**WHAT YOU NEED TO DO:** Lay out the stretch of material from the line containing "Task: Click the Question 4 answer input box" through the line containing "pos(101,71)" as a Markdown table with the columns Row and Line, one row per line and no blank lines. Omit the pictures.

**RECORDS FOR THIS EXERCISE:**
..........

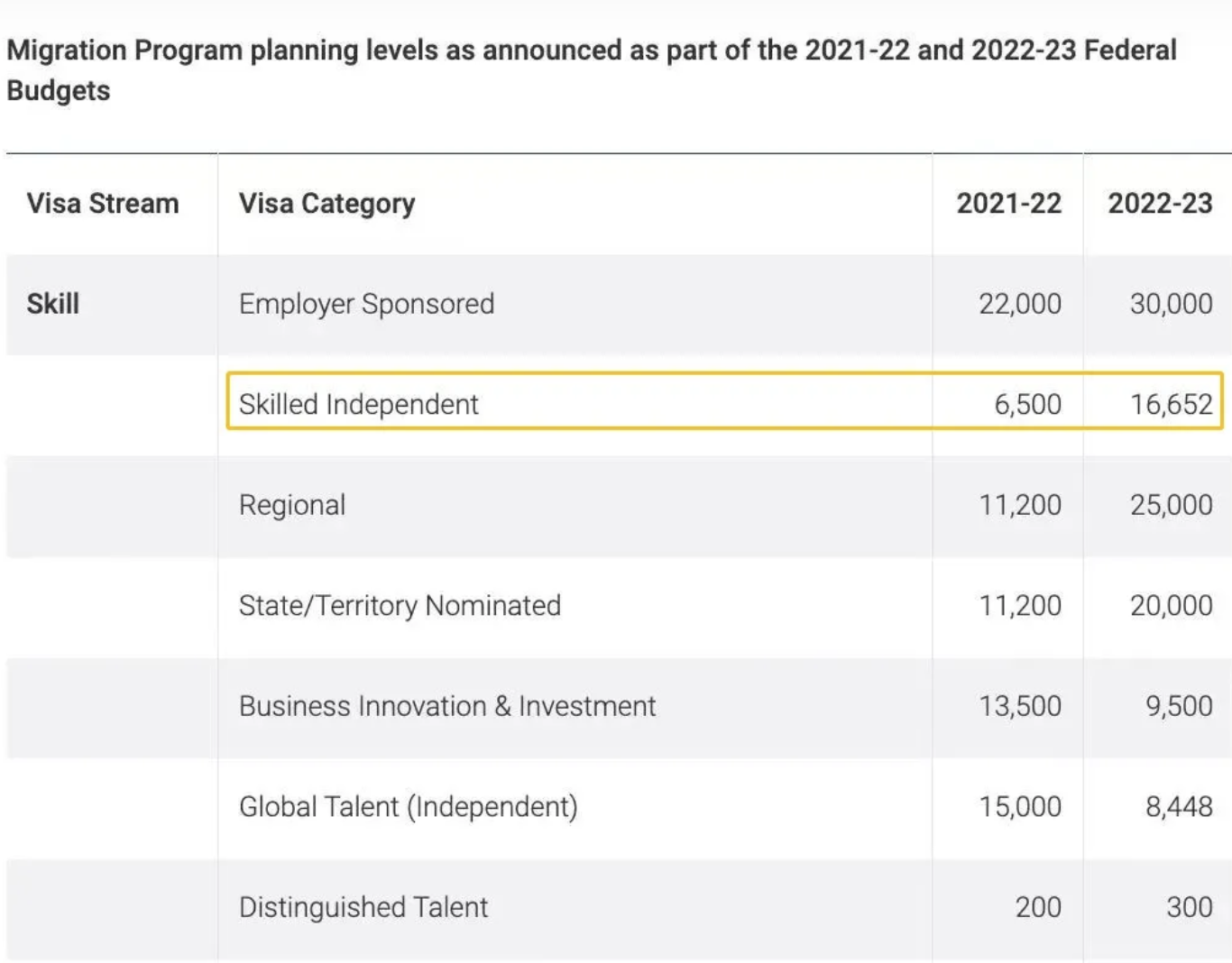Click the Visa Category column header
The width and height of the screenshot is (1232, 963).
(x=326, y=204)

..........

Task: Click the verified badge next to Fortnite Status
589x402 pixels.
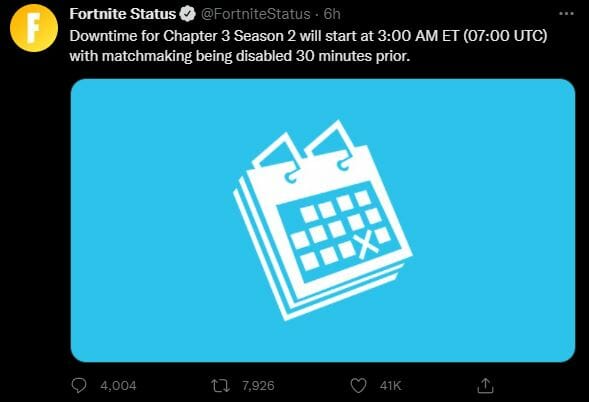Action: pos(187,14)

..........

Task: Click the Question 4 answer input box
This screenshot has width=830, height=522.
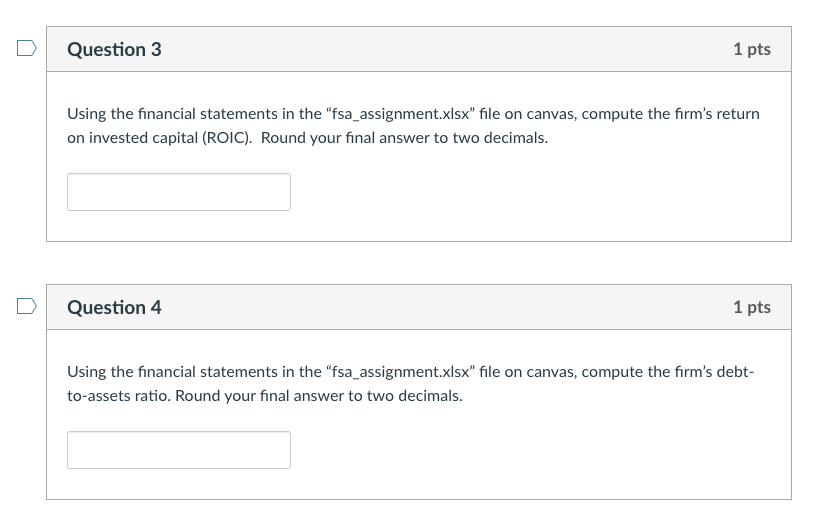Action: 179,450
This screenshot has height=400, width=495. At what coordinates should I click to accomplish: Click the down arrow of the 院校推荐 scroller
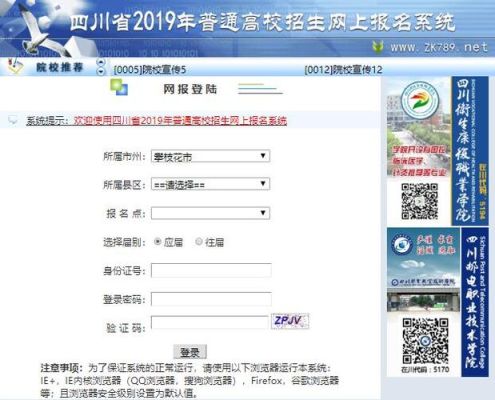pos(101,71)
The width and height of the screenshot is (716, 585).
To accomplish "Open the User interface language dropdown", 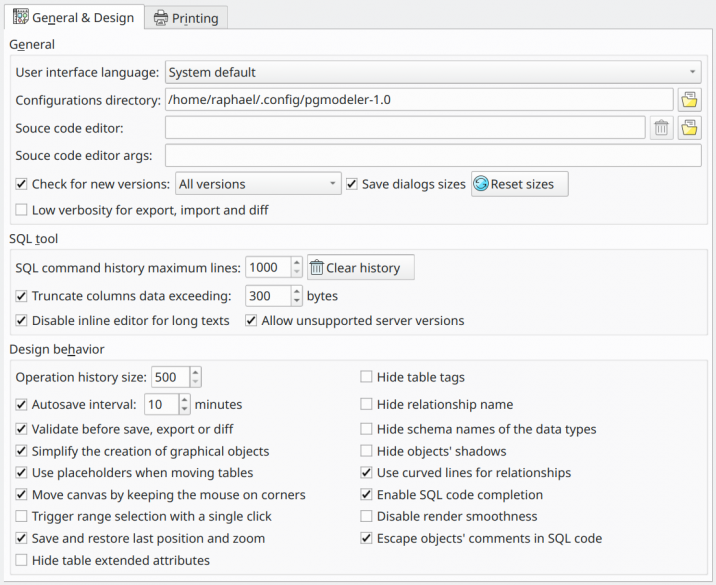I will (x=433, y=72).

..........

**PROBLEM SOLUTION:**
| Row | Line |
|---|---|
| 1 | Task: Click the Question 4 answer input box |
| 2 | This screenshot has width=830, height=522. |
| 3 | Action: 179,450 |
| 4 | This screenshot has height=400, width=495. At what coordinates should I click to accomplish: Click the down arrow of the 院校推荐 scroller |
| 5 | pos(101,71) |